Take $\sigma_1 = a_1^{1/2}$ and $\sigma_2 = a_2^{1/2}$. Consider the coupling
$$ X^1_t = X_0^1 + a_1^{1/2} B^1_t \quad \text{and} \quad X^2_t = X_0^2 + a_2^{1/2} U(a_1, a_2) B_t^1 \;.
$$ Here $U(a_1,a_2) = a_2^{-1/2} a_1^{-1/2} (a_1^{1/2} a_2 a_1^{1/2} )^{1/2}$ is an orthogonal matrix since $$
U(a_1,a_2) U(a_1, a_2)^T = a_2^{-1/2} a_1^{-1/2} (a_1^{1/2} a_2 a_1^{1/2} ) a_1^{-1/2} a_2^{-1/2} = I
$$ where $I$ is the identity matrix.

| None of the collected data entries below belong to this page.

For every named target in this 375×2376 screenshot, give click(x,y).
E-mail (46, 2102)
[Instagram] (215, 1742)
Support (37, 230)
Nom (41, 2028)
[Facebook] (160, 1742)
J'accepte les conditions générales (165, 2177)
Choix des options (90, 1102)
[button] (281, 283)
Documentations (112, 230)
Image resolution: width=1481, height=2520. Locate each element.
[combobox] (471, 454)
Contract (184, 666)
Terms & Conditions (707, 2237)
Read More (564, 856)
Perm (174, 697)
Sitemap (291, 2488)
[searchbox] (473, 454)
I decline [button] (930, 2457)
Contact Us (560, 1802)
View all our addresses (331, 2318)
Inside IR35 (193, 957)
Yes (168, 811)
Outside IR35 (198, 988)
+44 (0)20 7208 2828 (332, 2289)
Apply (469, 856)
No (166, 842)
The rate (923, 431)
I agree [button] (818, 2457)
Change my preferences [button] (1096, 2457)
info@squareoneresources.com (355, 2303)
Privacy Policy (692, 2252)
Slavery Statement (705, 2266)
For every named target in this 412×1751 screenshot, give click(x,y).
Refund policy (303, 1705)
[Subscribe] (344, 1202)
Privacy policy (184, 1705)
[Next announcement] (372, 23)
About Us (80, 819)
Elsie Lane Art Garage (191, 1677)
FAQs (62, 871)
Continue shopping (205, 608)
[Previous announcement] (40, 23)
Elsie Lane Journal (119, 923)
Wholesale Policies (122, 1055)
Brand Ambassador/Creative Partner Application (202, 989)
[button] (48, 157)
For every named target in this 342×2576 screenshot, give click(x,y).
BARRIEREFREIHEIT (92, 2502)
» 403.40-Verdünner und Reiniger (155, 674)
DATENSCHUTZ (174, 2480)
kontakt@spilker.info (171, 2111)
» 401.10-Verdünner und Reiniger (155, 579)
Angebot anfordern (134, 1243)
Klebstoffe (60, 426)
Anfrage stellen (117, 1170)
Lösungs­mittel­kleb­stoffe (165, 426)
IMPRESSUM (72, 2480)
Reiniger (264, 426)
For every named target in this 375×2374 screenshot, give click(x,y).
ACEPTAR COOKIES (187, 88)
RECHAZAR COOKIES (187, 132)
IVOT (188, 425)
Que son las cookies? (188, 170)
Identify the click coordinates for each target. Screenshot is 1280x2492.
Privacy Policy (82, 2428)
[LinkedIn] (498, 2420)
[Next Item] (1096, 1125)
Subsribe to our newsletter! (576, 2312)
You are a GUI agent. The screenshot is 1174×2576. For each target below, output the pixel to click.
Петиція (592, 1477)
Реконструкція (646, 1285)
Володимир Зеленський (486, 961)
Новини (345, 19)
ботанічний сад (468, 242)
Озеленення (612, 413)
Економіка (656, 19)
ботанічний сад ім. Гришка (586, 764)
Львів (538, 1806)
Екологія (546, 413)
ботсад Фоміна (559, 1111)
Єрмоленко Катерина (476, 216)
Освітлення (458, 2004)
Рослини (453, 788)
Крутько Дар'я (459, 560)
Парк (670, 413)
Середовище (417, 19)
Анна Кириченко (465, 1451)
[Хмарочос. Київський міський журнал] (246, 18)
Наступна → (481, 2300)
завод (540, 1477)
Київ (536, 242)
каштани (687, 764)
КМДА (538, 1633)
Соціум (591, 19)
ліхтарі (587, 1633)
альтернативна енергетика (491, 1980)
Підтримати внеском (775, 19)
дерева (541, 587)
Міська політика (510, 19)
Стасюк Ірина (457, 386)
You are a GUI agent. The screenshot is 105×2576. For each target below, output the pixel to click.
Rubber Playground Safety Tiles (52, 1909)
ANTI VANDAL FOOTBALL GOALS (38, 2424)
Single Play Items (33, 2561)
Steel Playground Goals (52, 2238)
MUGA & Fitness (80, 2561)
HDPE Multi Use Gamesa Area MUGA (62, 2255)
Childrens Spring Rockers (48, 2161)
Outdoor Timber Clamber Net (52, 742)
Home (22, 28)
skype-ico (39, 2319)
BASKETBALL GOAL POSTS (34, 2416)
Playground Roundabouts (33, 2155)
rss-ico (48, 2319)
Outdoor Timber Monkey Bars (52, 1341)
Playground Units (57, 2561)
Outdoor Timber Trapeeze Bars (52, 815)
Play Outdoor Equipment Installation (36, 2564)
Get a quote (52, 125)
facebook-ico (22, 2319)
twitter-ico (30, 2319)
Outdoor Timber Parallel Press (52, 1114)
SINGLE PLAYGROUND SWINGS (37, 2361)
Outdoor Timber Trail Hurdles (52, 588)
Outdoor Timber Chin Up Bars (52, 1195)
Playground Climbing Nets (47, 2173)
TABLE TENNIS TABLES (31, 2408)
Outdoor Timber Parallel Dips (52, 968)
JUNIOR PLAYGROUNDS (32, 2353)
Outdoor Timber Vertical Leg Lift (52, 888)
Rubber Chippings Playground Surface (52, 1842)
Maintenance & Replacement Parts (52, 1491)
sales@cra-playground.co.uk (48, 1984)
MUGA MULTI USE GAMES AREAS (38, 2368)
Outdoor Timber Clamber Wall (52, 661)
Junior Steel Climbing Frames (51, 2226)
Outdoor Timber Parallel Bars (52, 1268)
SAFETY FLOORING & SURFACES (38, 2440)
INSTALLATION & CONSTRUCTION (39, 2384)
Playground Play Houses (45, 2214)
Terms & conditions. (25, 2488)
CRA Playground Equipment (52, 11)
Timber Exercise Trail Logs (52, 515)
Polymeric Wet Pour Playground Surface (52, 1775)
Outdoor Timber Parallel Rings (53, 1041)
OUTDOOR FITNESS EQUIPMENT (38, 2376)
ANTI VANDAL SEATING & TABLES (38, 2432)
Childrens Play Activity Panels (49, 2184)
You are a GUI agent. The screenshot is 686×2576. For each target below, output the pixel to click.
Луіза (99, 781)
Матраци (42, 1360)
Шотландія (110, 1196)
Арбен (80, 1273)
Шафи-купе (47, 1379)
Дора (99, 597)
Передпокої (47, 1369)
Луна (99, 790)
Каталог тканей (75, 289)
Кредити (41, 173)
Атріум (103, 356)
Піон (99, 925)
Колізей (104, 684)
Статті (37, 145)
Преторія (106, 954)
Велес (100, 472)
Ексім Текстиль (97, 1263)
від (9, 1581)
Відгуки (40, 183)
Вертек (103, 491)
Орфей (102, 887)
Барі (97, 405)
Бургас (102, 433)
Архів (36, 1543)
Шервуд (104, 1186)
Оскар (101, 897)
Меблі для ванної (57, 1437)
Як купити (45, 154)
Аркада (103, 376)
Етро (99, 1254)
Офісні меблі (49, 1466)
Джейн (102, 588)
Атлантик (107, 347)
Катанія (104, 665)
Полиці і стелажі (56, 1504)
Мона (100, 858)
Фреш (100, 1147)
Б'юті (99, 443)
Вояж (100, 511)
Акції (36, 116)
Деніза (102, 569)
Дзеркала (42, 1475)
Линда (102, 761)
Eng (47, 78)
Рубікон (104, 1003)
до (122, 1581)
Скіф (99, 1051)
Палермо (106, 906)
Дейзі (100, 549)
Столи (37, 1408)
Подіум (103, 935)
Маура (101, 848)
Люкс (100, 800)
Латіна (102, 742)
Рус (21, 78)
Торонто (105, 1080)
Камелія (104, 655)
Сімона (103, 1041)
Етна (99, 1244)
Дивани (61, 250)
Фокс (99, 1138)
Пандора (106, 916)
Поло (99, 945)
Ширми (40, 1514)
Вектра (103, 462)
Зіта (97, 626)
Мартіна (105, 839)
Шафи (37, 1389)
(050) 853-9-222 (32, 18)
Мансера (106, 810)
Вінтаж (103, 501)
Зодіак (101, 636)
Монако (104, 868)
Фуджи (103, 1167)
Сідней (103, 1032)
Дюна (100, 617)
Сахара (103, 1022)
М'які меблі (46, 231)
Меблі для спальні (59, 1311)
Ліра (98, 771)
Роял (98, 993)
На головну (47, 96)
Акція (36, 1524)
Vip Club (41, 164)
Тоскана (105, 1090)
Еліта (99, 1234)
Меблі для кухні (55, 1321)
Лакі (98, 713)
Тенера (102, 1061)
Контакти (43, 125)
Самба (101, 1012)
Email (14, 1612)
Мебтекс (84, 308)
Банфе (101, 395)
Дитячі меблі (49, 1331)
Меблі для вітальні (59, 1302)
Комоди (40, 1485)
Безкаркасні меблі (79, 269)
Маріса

As a shorthand, let $A =a_1^{1/2} - a_2^{1/2} U(a_1, a_2) $, so that
$$
X_t^1 - X_t^2 = X_0^1 - X_0^2 + A B_t^1 \;.
$$
Then
\begin{align}
E[|X^1_t - X^2_t|^2] &= |X_0^1 - X_0^2|^2 + E[| A B^1_t|^2] = |X_0^1 - X_0^2|^2 + E[(A B^1_t)^T (A B^1_t)] \\
&= |X_0^1 - X_0^2|^2 + E[\operatorname{Trace}( ( A B^1_t)^T (A B^1_t)) ] \\
&= |X_0^1 - X_0^2|^2 + E[\operatorname{Trace}( A (B^1_t) (B^1_t)^T A^T ) ] \\
&= |X_0^1 - X_0^2|^2 + t \operatorname{Trace}( A A^T )
\end{align}
where we used the cyclic property of the trace and the fact that $E[ (B^1_t) (B^1_t)^T]= t I$.
To finish, \begin{align}
&\operatorname{Trace}( A A^T ) = \operatorname{Trace}( (a_1^{1/2} - a_2^{1/2} U(a_1, a_2)) (a_1^{1/2} - a_2^{1/2} U(a_1, a_2))^T ) \\
&= \operatorname{Trace}( a_1 - a_2^{1/2} U(a_1, a_2) a_1^{1/2} - a_1^{1/2} U(a_1, a_2)^T a_2^{1/2} + a_2^{1/2} U(a_1, a_2) U(a_1, a_2)^T a_2^{1/2} ) \\
&= \operatorname{Trace}( a_1 - 2 a_1^{1/2} a_2^{1/2} U(a_1, a_2) + a_2 ) \\
&= \operatorname{Trace}( a_1 - 2 (a_1^{1/2} a_2 a_1^{1/2} )^{1/2} + a_2 )
\end{align}
where again we used the cyclic property of the trace and that $U(a_1,a_2)$ is an orthogonal matrix. Combining the above we obtain
$$
E[|X^1_t - X^2_t|^2] = |X_0^1 - X_0^2|^2 + t \operatorname{Trace}( a_1 + a_2 - 2 (a_1^{1/2} a_2 a_1^{1/2} )^{1/2} ) \;,
$$ as required. This is indeed a dynamical (i.e., time-dependent) version of the 2-Wasserstein distance between two multivariate normal distributions.
In contrast, for the synchronous coupling,
$$
X^1_t = X_0^1 + a_1^{1/2} B^1_t \quad \text{and} \quad X^2_t = X_0^2 + a_2^{1/2} B_t^1 \;,
$$ we obtain:
$$
E[|X^1_t - X^2_t|^2] = |X_0^1 - X_0^2|^2 + t \operatorname{Trace}( a_1 + a_2 - 2 a_1^{1/4} a_2^{1/2} a_1^{1/4} ) \;.
$$
As discussed further in Section 2 of the reference below, we note that the synchronous coupling is optimal with respect to the 2-Wasserstein distance when $a_1$ and $a_2$ commute, since in that case $U(a_1,a_2)=I$.
Givens, Clark R.; Shortt, Rae Michael, A class of Wasserstein metrics for probability distributions, Mich. Math. J. 31, 231-240 (1984). ZBL0582.60002.